Your objective: In the records that follow, find each line containing "Shoes" and copy it.

---------------

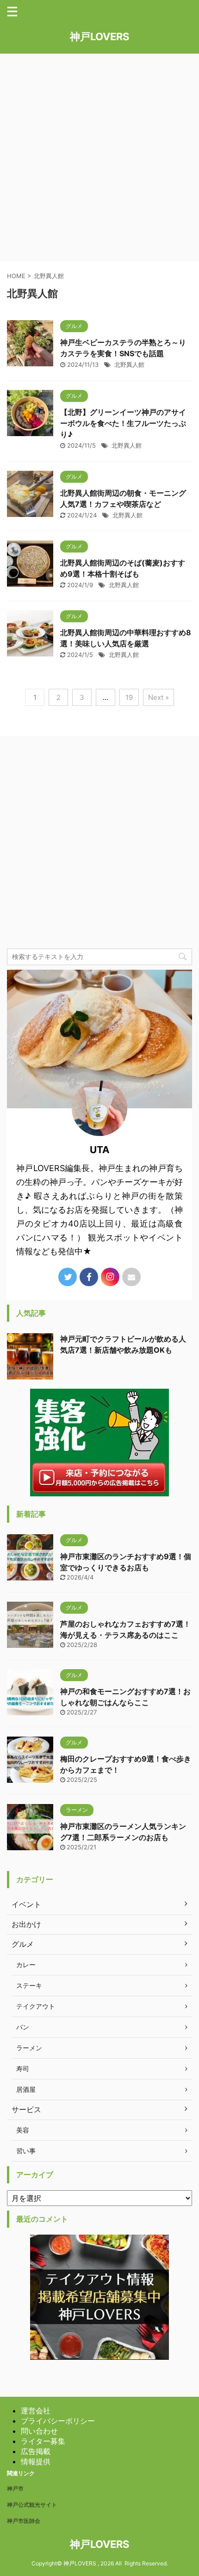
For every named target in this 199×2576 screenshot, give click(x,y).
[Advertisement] (99, 157)
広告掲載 (35, 2451)
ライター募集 (43, 2441)
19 (129, 697)
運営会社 (35, 2410)
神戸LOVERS (99, 36)
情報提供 (35, 2461)
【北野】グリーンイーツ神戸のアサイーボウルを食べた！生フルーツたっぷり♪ (123, 423)
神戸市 (15, 2488)
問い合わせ (39, 2431)
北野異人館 (129, 364)
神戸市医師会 (23, 2520)
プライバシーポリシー (58, 2420)
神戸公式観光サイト (32, 2504)
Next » (158, 697)
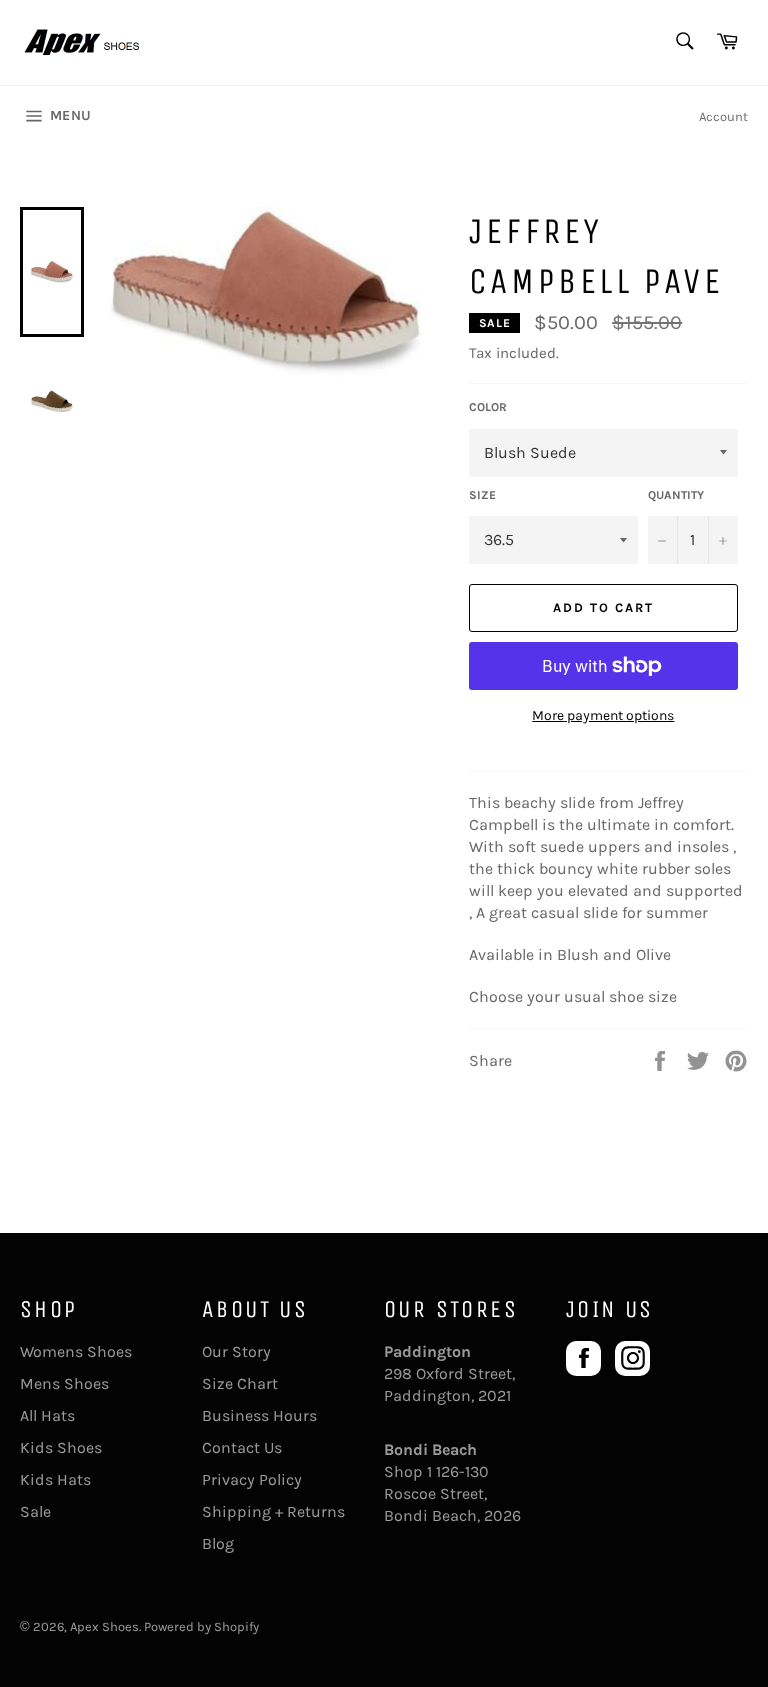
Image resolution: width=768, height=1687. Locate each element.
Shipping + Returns (273, 1511)
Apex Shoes (104, 1626)
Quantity (676, 495)
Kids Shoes (61, 1447)
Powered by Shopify (201, 1626)
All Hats (47, 1415)
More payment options (603, 715)
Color (488, 407)
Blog (218, 1543)
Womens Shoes (76, 1351)
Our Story (236, 1351)
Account (723, 116)
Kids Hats (55, 1479)
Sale (35, 1511)
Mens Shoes (64, 1383)
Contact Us (242, 1447)
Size (482, 495)
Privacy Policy (252, 1479)
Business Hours (259, 1415)
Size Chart (240, 1383)
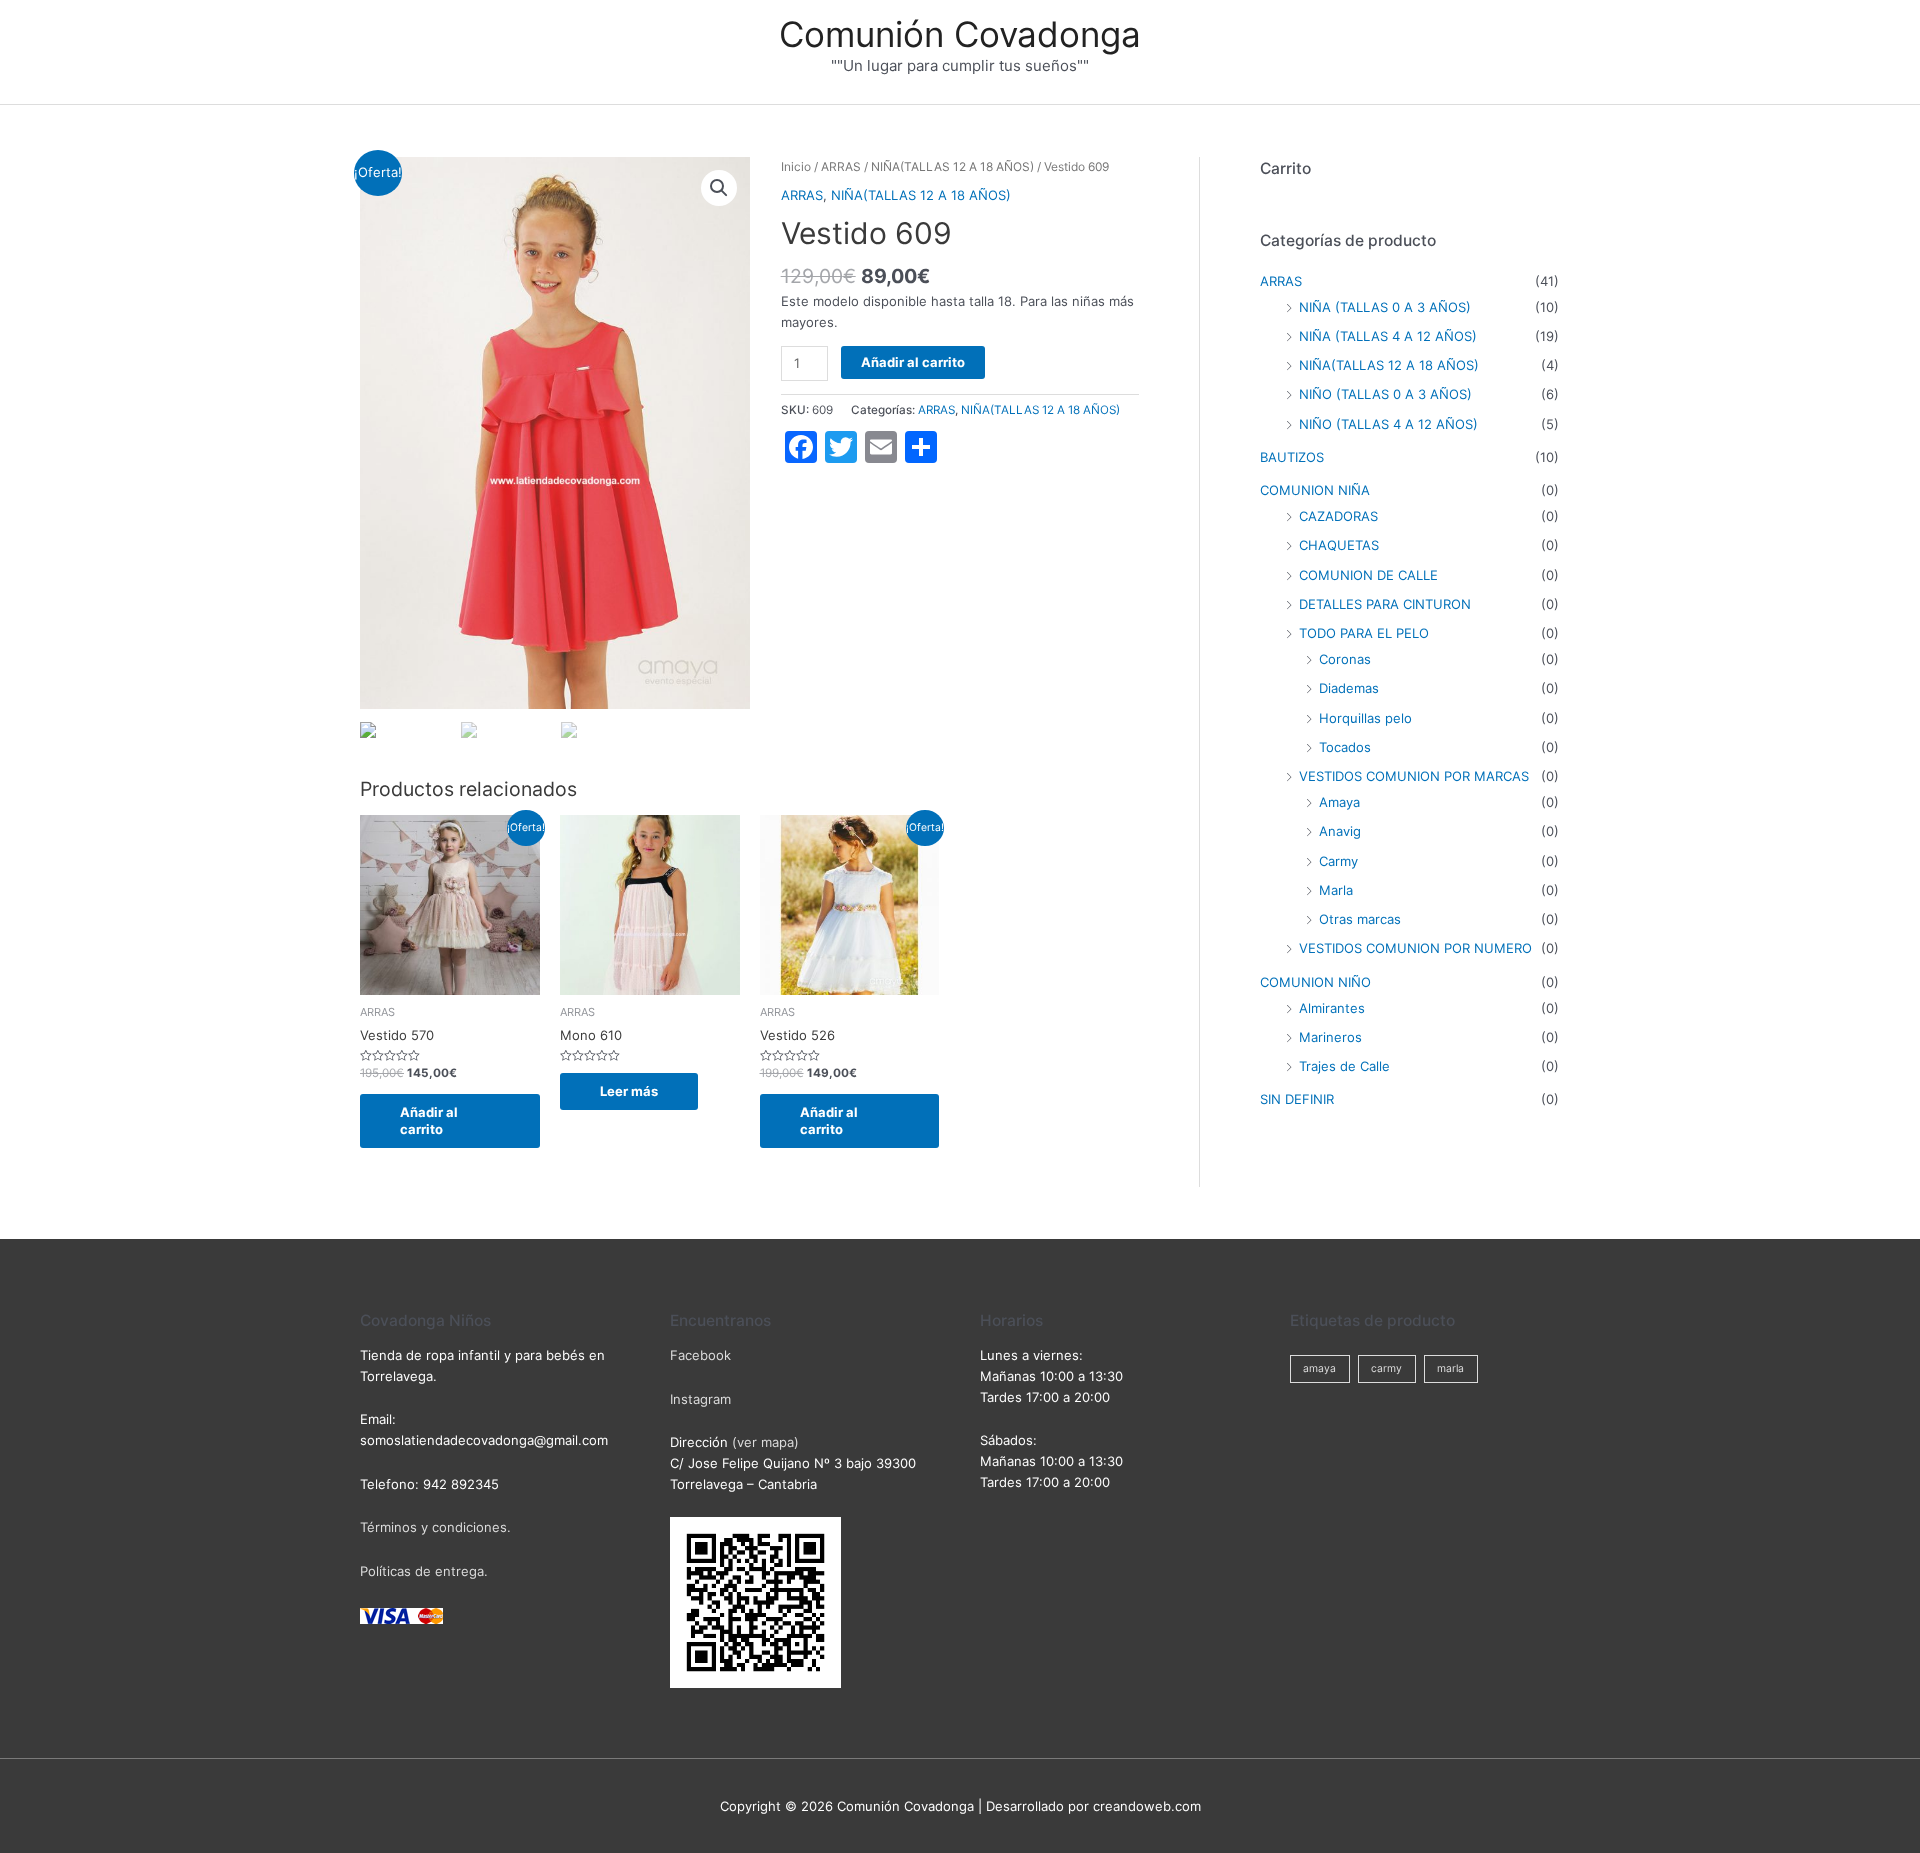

---------------

Answer space:
Apex Shoes (104, 1626)
Kids Shoes (61, 1447)
Womens Shoes (76, 1351)
Mens Shoes (64, 1383)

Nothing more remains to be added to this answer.